Reliure de l'éditeur en plein cartonnage beige, dos lisse, exemplaire complet de sa jaquette illustrée qui comporte quelques petites déchirures marginales.
Précieux envoi autographe signé de René Maran à Maurice Genevoix : « À M. Maurice Genevoix, qui honore l'Académie Française de son caractère et de son talent. René Maran. »
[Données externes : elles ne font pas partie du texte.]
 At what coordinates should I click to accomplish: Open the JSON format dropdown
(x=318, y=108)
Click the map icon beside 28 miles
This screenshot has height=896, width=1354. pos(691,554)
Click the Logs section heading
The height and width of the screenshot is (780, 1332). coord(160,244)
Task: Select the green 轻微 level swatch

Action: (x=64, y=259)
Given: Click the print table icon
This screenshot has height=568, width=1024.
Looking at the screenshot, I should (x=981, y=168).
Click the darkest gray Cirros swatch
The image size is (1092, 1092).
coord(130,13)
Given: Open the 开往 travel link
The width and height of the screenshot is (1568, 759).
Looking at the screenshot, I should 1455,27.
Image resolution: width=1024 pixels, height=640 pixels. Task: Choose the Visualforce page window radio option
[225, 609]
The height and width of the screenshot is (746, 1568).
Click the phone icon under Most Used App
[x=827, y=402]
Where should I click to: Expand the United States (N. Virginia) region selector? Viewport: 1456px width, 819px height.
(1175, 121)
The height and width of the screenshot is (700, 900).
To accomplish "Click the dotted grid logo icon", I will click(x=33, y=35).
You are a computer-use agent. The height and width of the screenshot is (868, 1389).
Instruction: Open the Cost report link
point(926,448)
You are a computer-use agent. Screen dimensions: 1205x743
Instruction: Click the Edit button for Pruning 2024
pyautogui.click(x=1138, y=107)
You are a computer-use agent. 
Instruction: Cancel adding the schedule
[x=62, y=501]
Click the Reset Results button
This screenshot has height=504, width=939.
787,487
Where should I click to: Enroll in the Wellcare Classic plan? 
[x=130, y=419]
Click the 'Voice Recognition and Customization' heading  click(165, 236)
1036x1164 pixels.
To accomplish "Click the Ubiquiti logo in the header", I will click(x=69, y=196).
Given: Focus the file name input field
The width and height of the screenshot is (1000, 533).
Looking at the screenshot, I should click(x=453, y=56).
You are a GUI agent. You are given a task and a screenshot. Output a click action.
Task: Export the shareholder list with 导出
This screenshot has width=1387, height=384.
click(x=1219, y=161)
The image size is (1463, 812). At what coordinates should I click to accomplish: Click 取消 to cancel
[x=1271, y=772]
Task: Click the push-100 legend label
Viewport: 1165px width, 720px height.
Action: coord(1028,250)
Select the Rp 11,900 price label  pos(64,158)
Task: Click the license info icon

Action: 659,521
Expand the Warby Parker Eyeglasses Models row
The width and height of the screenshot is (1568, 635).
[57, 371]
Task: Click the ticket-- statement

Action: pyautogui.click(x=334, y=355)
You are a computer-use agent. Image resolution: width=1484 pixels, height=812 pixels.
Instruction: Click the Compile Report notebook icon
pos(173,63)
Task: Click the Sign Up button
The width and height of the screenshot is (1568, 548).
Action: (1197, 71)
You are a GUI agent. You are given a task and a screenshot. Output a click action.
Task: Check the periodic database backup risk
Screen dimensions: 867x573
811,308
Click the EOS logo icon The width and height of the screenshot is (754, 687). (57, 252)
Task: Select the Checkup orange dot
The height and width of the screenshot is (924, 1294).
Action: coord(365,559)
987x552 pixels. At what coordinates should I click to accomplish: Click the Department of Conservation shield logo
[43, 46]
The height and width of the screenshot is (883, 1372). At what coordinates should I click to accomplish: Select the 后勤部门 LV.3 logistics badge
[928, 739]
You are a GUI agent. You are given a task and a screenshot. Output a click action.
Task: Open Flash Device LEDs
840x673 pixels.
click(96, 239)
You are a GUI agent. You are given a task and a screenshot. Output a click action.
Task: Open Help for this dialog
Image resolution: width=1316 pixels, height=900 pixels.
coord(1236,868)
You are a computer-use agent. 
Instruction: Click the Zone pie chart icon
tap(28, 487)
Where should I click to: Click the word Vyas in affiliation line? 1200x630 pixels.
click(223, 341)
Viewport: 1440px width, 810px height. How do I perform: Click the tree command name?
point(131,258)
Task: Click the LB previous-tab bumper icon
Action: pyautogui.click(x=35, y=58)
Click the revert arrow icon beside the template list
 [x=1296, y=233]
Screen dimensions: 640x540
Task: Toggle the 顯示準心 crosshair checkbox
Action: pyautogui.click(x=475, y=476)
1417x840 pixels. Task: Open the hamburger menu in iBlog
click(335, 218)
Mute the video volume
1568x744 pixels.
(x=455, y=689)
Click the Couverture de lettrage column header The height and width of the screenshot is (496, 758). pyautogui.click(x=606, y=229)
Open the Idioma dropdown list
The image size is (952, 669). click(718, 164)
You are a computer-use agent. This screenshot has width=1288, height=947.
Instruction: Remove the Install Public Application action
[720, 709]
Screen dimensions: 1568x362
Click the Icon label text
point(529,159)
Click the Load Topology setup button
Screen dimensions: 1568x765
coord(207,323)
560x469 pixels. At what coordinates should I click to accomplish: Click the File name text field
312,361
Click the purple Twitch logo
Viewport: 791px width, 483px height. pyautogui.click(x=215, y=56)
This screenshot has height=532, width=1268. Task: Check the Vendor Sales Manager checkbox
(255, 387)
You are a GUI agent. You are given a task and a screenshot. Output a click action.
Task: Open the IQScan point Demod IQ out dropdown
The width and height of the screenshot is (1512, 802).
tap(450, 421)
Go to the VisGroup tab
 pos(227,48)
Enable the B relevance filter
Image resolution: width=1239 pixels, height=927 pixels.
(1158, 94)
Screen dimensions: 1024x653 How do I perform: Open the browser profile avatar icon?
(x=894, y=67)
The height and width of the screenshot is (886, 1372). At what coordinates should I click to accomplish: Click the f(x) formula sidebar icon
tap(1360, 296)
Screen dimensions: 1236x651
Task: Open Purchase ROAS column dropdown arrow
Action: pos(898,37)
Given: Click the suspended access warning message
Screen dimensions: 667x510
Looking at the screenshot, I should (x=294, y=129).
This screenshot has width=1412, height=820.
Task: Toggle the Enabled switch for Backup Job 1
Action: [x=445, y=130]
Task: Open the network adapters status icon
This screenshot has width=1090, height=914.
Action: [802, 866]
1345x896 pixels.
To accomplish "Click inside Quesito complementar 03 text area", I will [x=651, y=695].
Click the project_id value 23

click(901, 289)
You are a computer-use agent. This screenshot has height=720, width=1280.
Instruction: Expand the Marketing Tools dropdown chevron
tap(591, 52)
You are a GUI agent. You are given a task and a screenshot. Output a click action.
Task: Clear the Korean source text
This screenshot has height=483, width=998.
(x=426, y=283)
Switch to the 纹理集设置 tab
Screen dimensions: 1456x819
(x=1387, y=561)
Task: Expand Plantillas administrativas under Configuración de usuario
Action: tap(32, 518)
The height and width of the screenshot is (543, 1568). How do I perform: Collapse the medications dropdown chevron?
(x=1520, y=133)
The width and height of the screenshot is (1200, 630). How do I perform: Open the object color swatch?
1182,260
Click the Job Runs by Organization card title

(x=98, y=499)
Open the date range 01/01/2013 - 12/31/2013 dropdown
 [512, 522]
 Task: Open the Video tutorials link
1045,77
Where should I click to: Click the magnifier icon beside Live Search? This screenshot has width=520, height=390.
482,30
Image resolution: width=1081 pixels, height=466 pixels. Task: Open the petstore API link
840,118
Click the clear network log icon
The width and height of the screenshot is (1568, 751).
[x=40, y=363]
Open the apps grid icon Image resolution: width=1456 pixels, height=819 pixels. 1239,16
Maran salue ainsi la récente réception de Genevoix à l'Académie française, élu le 24 octobre 1946 et reçu sous la Coupole le 13 novembre 1947. Toutefois, cette déférence se traduit par une formule d'une élégance tendue qui semble autant célébrer son dédicataire que fustiger discrètement une institution à laquelle ce patriote devait reprocher les engagements ambigus.
Ce très bel exemplaire n’en demeure pas moins le témoin d’une savoureuse rencontre entre deux auteurs unis par l'amour de la nature et de l'animal, l'un chantre de la Sologne et de la Loire, l'autre de la brousse africaine.
Mbala l'éléphant appartient au vaste « Cycle de la brousse africaine » que Maran construisit sur quarante ans, aux côtés de Batouala, Djouma chien de brousse, Le Livre de la brousse et Bacouya le cynocéphale. Dans ce conte d'une prose inlassablement travaillée, où termes indigènes et mots rares de la poésie médiévale française se mêlent à une description poétisée de la nature équatoriale, l'éléphant Mbala incarne la souveraineté et la vulnérabilité d'un monde africain confronté, en arrière-plan, à l'ordre colonial, selon la méthode naturaliste propre à Maran : laisser les faits parler d'eux-mêmes, sans jugement explicite.
Parfait exemplaire unissant les destins politiques et écologiques des écrivains et des continents.